___ Líneas de datos ___

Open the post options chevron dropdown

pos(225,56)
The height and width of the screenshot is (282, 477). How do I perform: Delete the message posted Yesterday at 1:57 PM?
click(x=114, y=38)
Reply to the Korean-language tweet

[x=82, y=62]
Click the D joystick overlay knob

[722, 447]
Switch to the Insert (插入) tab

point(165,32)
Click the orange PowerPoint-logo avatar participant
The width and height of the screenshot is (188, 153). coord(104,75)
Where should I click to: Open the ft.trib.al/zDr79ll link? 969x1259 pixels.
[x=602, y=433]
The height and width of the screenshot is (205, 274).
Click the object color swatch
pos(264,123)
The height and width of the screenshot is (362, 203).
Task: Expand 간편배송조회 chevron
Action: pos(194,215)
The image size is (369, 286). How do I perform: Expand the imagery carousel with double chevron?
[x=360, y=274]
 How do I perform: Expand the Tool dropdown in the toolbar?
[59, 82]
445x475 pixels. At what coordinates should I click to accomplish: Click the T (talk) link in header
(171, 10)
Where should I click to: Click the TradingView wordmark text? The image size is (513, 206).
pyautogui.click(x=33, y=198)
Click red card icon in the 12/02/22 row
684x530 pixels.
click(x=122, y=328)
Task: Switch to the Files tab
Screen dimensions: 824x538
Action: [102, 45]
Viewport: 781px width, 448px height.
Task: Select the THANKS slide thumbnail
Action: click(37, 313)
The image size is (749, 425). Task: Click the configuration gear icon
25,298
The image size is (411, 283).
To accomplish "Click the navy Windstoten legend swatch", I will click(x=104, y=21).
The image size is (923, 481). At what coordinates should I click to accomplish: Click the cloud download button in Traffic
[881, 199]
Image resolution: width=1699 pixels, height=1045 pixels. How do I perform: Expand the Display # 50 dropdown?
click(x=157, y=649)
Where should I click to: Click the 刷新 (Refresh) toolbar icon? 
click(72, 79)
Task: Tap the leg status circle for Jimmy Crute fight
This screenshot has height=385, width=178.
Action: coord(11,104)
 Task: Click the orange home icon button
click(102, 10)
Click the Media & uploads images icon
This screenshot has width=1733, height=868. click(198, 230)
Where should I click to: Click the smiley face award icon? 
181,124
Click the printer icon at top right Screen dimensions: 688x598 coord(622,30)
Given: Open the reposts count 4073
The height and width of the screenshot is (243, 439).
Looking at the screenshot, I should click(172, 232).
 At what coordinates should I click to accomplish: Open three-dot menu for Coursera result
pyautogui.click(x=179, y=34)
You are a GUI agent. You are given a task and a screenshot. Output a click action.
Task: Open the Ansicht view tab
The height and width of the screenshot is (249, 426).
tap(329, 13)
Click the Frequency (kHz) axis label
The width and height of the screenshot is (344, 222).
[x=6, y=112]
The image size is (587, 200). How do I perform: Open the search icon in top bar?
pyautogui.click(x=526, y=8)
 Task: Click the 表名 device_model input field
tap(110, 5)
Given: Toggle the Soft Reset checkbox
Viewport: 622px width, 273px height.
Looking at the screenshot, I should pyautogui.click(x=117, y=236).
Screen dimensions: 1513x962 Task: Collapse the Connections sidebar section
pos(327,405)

___

#### [Tarea]
¿Puedes actualizar todos estos datos cambiando "Where should I click to" por "Where do I click to" en cada aparición y dejando todo lo demás igual?

#### [Resultado de la tarea]
Open the post options chevron dropdown

pos(225,56)
The height and width of the screenshot is (282, 477). How do I perform: Delete the message posted Yesterday at 1:57 PM?
click(x=114, y=38)
Reply to the Korean-language tweet

[x=82, y=62]
Click the D joystick overlay knob

[722, 447]
Switch to the Insert (插入) tab

point(165,32)
Click the orange PowerPoint-logo avatar participant
The width and height of the screenshot is (188, 153). coord(104,75)
Where do I click to: Open the ft.trib.al/zDr79ll link? 969x1259 pixels.
[x=602, y=433]
The height and width of the screenshot is (205, 274).
Click the object color swatch
pos(264,123)
The height and width of the screenshot is (362, 203).
Task: Expand 간편배송조회 chevron
Action: pos(194,215)
The image size is (369, 286). How do I perform: Expand the imagery carousel with double chevron?
[x=360, y=274]
 How do I perform: Expand the Tool dropdown in the toolbar?
[59, 82]
445x475 pixels. At what coordinates should I click to accomplish: Click the T (talk) link in header
(171, 10)
Where do I click to: Click the TradingView wordmark text? The image size is (513, 206).
pyautogui.click(x=33, y=198)
Click red card icon in the 12/02/22 row
684x530 pixels.
click(x=122, y=328)
Task: Switch to the Files tab
Screen dimensions: 824x538
Action: [102, 45]
Viewport: 781px width, 448px height.
Task: Select the THANKS slide thumbnail
Action: click(37, 313)
The image size is (749, 425). Task: Click the configuration gear icon
25,298
The image size is (411, 283).
To accomplish "Click the navy Windstoten legend swatch", I will click(x=104, y=21).
The image size is (923, 481). At what coordinates should I click to accomplish: Click the cloud download button in Traffic
[881, 199]
Image resolution: width=1699 pixels, height=1045 pixels. How do I perform: Expand the Display # 50 dropdown?
click(x=157, y=649)
Where do I click to: Click the 刷新 (Refresh) toolbar icon? 
click(72, 79)
Task: Tap the leg status circle for Jimmy Crute fight
This screenshot has height=385, width=178.
Action: coord(11,104)
 Task: Click the orange home icon button
click(102, 10)
Click the Media & uploads images icon
This screenshot has width=1733, height=868. click(198, 230)
Where do I click to: Click the smiley face award icon? 
181,124
Click the printer icon at top right Screen dimensions: 688x598 coord(622,30)
Given: Open the reposts count 4073
The height and width of the screenshot is (243, 439).
Looking at the screenshot, I should click(172, 232).
 At what coordinates should I click to accomplish: Open three-dot menu for Coursera result
pyautogui.click(x=179, y=34)
You are a GUI agent. You are given a task and a screenshot. Output a click action.
Task: Open the Ansicht view tab
The height and width of the screenshot is (249, 426).
tap(329, 13)
Click the Frequency (kHz) axis label
The width and height of the screenshot is (344, 222).
[x=6, y=112]
The image size is (587, 200). How do I perform: Open the search icon in top bar?
pyautogui.click(x=526, y=8)
 Task: Click the 表名 device_model input field
tap(110, 5)
Given: Toggle the Soft Reset checkbox
Viewport: 622px width, 273px height.
Looking at the screenshot, I should pyautogui.click(x=117, y=236).
Screen dimensions: 1513x962 Task: Collapse the Connections sidebar section
pos(327,405)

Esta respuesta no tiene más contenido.